| STATED GOAL A |
Please list every line of the listing that contains the string "height", counting a line only when its case matches.

| SOURCE PASSAGE |

ROANOKE TIMES

                         Roanoke Times
                 Copyright (c) 1995, Landmark Communications, Inc.

DATE: SUNDAY, March 28, 1993                   TAG: 9303280283
SECTION: HORIZON                    PAGE: B-1   EDITION: METRO 
SOURCE: DWAYNE YANCEY STAFF WRITER
DATELINE:                                 LENGTH: Long


WANT TO BE IN POLITICS? HERE'S HOW IT'S REALLY DONE

VIRGINIA DEMOCRATS AND REPUBLICANS are in the midst of shaping their tickets for the fall elections. Who's really calling the shots on which candidates are in or out? You'd be surprised.

The most powerful political boss in the Roanoke Valley lives in Vinton.

But it's not who you might think.

House Majority Leader Richard Cranwell? No, a Republican housewife named Trixie Averill.

More on that later, but first a lesson in how politics really works.

Most citizens labor under the mistaken impression that November is when they get to choose who will represent them in office. Like much else in politics, that's only about half-true. The bigger decisions - who will be on the ballot at all - are being made now, if they haven't been made already.

For the past few weeks, there have been dribs and drabs in the news about Virginia Democrats and Republicans going through the arcane mechanics of selecting the convention delegates that will nominate their candidates for governor, lieutenant governor and attorney general. The popular perception is that this is a Byzantine process dominated by party insiders. That's true, but again only half. It's dominated by party insiders simply because party insiders usually are the only people who show up.

And just who are these so-called party insiders?

That's both the awesome beauty and the dirty little secret of politics: When it comes to nominating candidates, the most powerful people in politics aren't the big names you hear about in the news - the congressmen, the state legislators, the elder statesmen of offices past. Fact is, a lot of times endorsements by the bigwigs don't mean much at all.

Instead, the people who really count are people you've likely never heard of, people who, for lack of a better term, get lumped together under the phrase "grass-roots activists." For the most part, they're ordinary folks, except for the fact that they've done something extraordinary - they've gotten involved in politics.

That's why Trixie Averill's vote counts more than yours. And that's why Debbie Jordan's counts more than yours, too. And so does Tommy Jordan's and C.W. Toney's and Al Thomason's and Ron Adkins' and those of dozens of other folks in the Roanoke Valley.

They're housewives and secretaries and railroad foremen and painters and retirees and insurance salesmen. But they're politically powerful because they're the ones who always show up at party meetings in the Roanoke Valley and can be counted on to turn out their friends and neighbors to vote the way they do.

These are the people that statewide candidates spend months - and sometimes years - courting.

Here's how you, too, can become a political boss, and make aspiring governors and senators and other officeholders come to you on bended knee.

Records about locating elements on screens:
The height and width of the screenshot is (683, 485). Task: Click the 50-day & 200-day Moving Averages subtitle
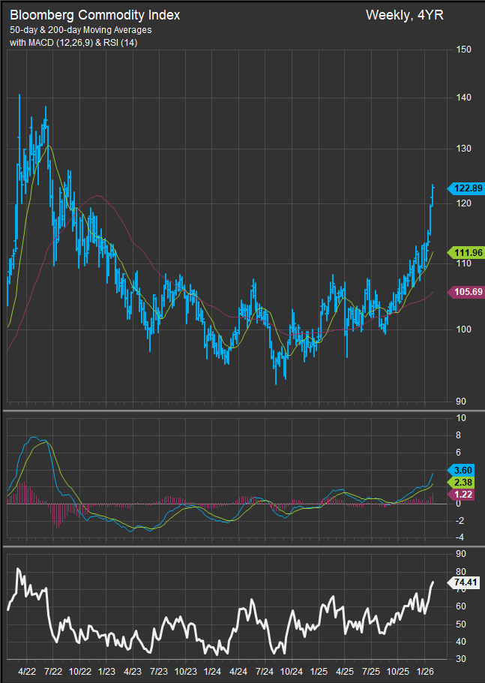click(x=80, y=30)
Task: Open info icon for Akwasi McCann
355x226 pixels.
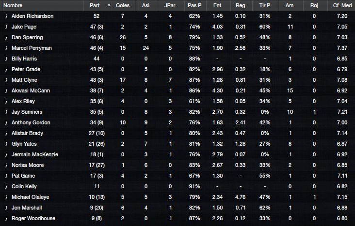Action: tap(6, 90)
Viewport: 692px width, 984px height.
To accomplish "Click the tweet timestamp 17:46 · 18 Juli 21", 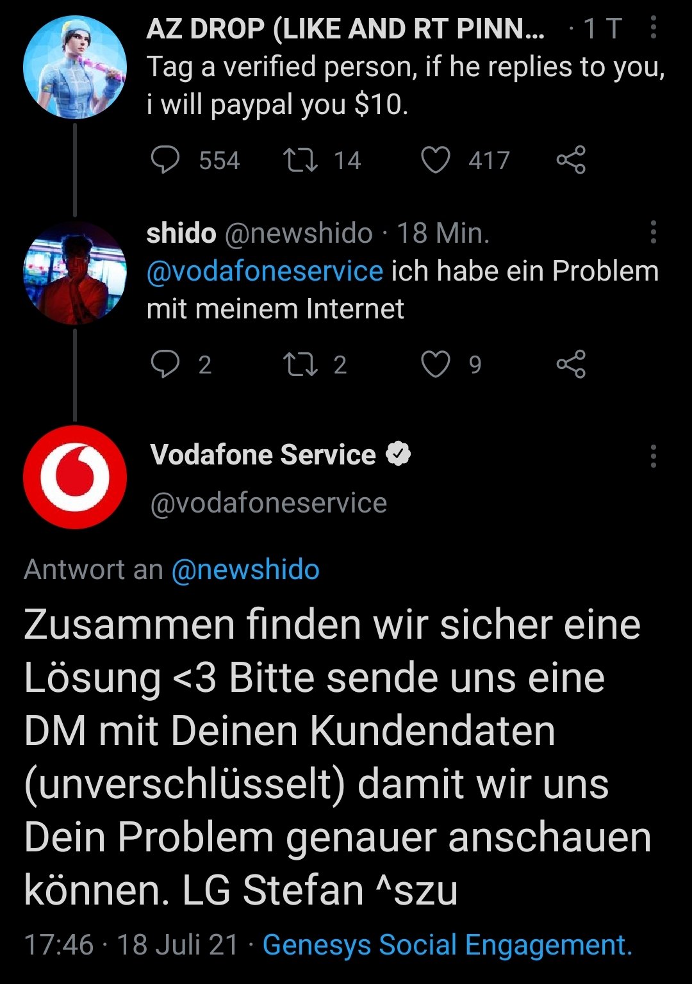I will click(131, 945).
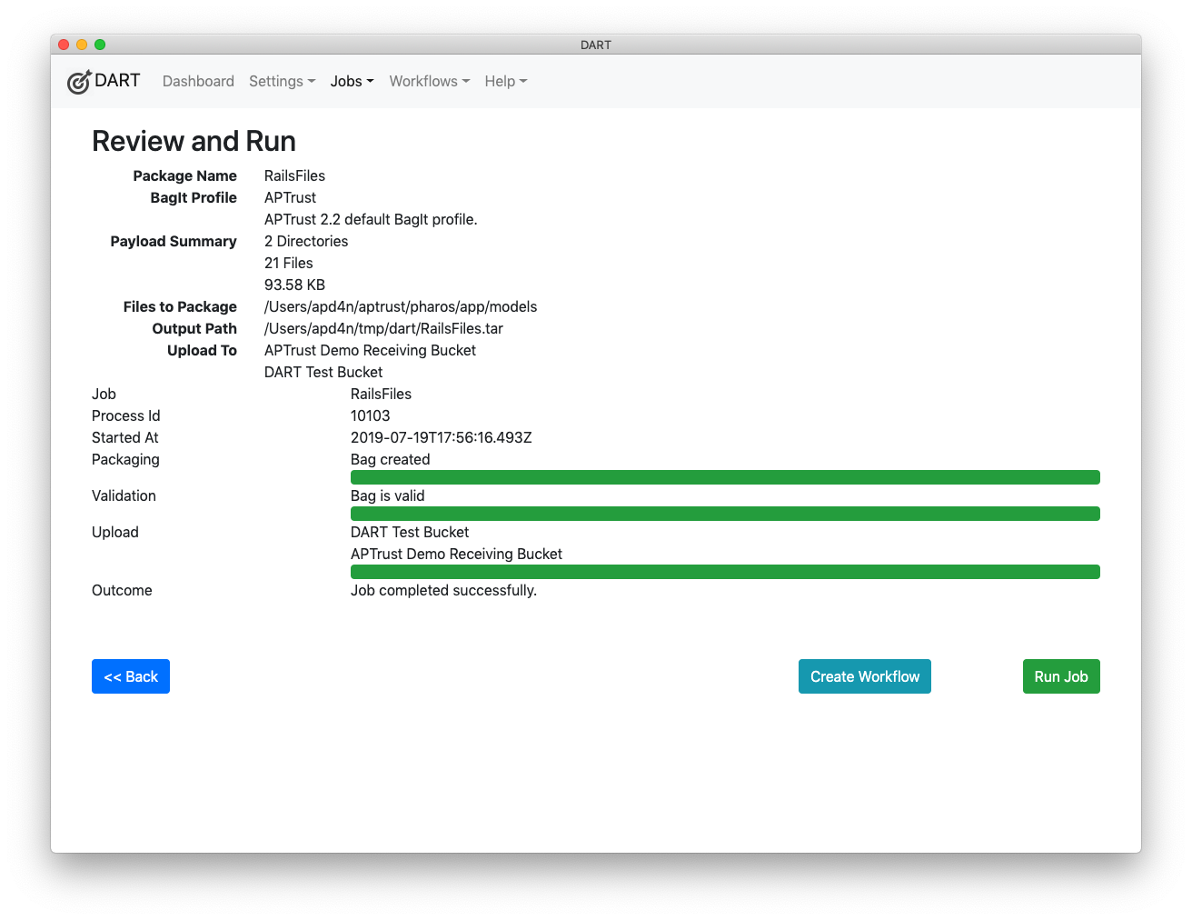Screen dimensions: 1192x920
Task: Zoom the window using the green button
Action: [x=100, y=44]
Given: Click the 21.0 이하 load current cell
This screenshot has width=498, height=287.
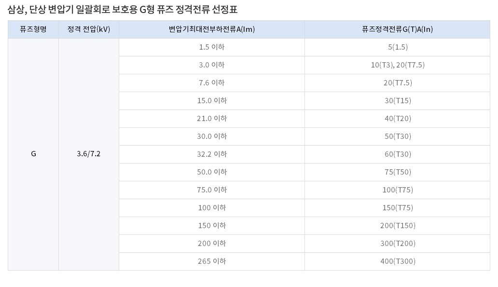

| STATED GOAL B |
Summarize the column on how politics really works in two sentences.

| OUTPUT A |
The height and width of the screenshot is (683, 485). Task: Click the 50-day & 200-day Moving Averages subtitle
Viewport: 692px width, 984px height.
This screenshot has width=498, height=287.

| OUTPUT B |
The people who really decide which candidates get nominated are not big names like congressmen or state legislators but grass-roots activists who show up at party meetings, such as Trixie Averill, a Republican housewife in Vinton. These ordinary housewives, secretaries, railroad foremen and retirees are powerful because they reliably attend and turn out friends and neighbors to vote their way, so statewide candidates spend months or even years courting them.